5. The steering control method CM using the steering controller SC of a shield TBM according to claim 4,
wherein the step S21A of generating the random number partially limits a generation range of the random number based on a valid operating length l of each articulation jack 3 extracted in a previous cycle.
6. The steering control method CM using the steering controller SC of a shield TBM according to claim 3,
wherein the artificial intelligence calculation model is a machine learning model for regression calculation generated by training a dataset including a diameter D and articulation angles α and β as input variables and an operating length l as an output variable.
7. The steering control method CM using the steering controller SC of a shield TBM according to claim 3, further comprising:
outputting, by the steering controller SC, the calculated operating lengths l of each articulation jack 3 to a display (S25).
8. The steering control method CM using the steering controller SC of a shield TBM according to claim 3, further comprising:
verifying, by the steering controller SC, whether to operate by comparing a predicted reference point coordinate Tp of the cutter head 1a, which is expected when each articulation jack 3 operates based on the calculated operating length l, with a reference point coordinate Tt of a target point (S30).

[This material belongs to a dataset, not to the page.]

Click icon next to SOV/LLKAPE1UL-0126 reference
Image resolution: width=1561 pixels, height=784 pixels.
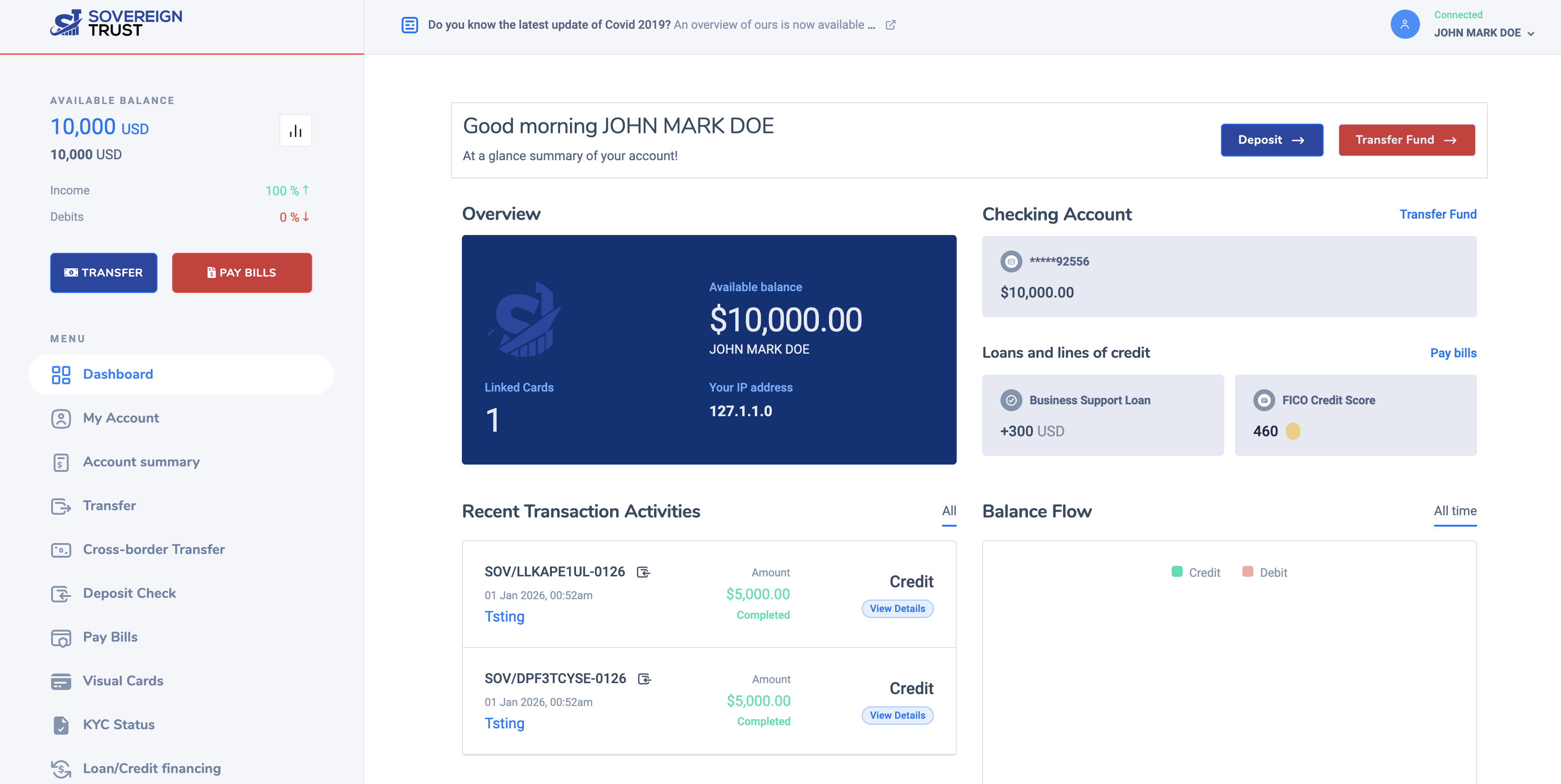(643, 572)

9. A steering controller SC of a shield tunnel boring machine (TBM), comprising: a memory in which an application program is stored to provide a steering control method for individually controlling operating lengths l of at least four articulation jacks 3 provided between a front shield 1 having a cutter head 1a and a middle shield 2 along an excavation path and radially spaced apart at equal intervals; and a processor configured to execute the application program stored in the memory,
wherein the processor, upon execution of the application program,
extracts a reference point coordinate Tc of a cutter head 1a at a current point and a reference point coordinate Tt of the cutter head 1a at a target point according to one cycle of operation of a shield jack 4,
calculates, using an artificial intelligence calculation model, the operating length l of each articulation jack 3 as a continuous real number value based on the reference point coordinate Tc of the current point and the reference point coordinate Tt of the target point,
verifies whether to operate by comparing a reference point coordinate Tp of the cutter head 1a predicted when each articulation jack 3 operate according to the calculated operating lengths l with the reference point coordinate Tt of the target point, and
simultaneously operates each articulation jack 3 according to the calculated operating lengths l.
10. The steering controller SC of a shield TBM according to claim 9,
wherein the four articulation jacks 3 are arranged spaced apart around a rotation pin located at the center of the shield, and the sum of the operating lengths lu and ld of an upper articulation jack and a lower articulation jack, and the sum of the operating lengths ll and lr of a left articulation jack and a right articulation jack are always controlled to remain constant.